Entries taken from a collection:
*****
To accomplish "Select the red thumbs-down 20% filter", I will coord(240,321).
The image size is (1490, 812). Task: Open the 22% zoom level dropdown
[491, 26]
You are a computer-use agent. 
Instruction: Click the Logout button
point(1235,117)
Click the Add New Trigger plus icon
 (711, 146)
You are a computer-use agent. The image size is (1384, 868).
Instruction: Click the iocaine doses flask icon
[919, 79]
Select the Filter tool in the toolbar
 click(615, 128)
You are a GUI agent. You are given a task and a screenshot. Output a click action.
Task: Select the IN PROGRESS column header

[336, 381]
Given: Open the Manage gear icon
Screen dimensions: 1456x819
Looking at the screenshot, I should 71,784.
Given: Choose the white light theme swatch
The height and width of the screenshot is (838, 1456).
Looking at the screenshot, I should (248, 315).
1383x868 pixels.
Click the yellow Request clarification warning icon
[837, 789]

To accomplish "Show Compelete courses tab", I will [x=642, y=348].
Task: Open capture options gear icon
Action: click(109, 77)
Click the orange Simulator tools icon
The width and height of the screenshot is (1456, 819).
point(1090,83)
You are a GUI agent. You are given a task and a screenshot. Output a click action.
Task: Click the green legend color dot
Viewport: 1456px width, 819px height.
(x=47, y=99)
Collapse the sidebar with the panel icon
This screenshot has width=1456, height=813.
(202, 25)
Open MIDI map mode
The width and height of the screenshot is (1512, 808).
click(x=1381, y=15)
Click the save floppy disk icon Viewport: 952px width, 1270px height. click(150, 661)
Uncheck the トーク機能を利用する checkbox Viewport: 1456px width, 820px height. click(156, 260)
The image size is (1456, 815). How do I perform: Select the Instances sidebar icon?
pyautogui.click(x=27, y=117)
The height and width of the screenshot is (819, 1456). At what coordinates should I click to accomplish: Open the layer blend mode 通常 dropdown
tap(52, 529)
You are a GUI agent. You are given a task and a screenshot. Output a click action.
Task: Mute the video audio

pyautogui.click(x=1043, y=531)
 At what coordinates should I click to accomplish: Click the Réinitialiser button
*****
Each line of the data must be written out exactly as it appears.

RESULT FOR THIS TASK ▸
To accomplish "Select the red thumbs-down 20% filter", I will coord(240,321).
The image size is (1490, 812). Task: Open the 22% zoom level dropdown
[491, 26]
You are a computer-use agent. 
Instruction: Click the Logout button
point(1235,117)
Click the Add New Trigger plus icon
 (711, 146)
You are a computer-use agent. The image size is (1384, 868).
Instruction: Click the iocaine doses flask icon
[919, 79]
Select the Filter tool in the toolbar
 click(615, 128)
You are a GUI agent. You are given a task and a screenshot. Output a click action.
Task: Select the IN PROGRESS column header

[336, 381]
Given: Open the Manage gear icon
Screen dimensions: 1456x819
Looking at the screenshot, I should 71,784.
Given: Choose the white light theme swatch
The height and width of the screenshot is (838, 1456).
Looking at the screenshot, I should (248, 315).
1383x868 pixels.
Click the yellow Request clarification warning icon
[837, 789]

To accomplish "Show Compelete courses tab", I will [x=642, y=348].
Task: Open capture options gear icon
Action: click(109, 77)
Click the orange Simulator tools icon
The width and height of the screenshot is (1456, 819).
point(1090,83)
You are a GUI agent. You are given a task and a screenshot. Output a click action.
Task: Click the green legend color dot
Viewport: 1456px width, 819px height.
(x=47, y=99)
Collapse the sidebar with the panel icon
This screenshot has width=1456, height=813.
(202, 25)
Open MIDI map mode
The width and height of the screenshot is (1512, 808).
click(x=1381, y=15)
Click the save floppy disk icon Viewport: 952px width, 1270px height. click(150, 661)
Uncheck the トーク機能を利用する checkbox Viewport: 1456px width, 820px height. click(156, 260)
The image size is (1456, 815). How do I perform: Select the Instances sidebar icon?
pyautogui.click(x=27, y=117)
The height and width of the screenshot is (819, 1456). At what coordinates should I click to accomplish: Open the layer blend mode 通常 dropdown
tap(52, 529)
You are a GUI agent. You are given a task and a screenshot. Output a click action.
Task: Mute the video audio

pyautogui.click(x=1043, y=531)
 At what coordinates should I click to accomplish: Click the Réinitialiser button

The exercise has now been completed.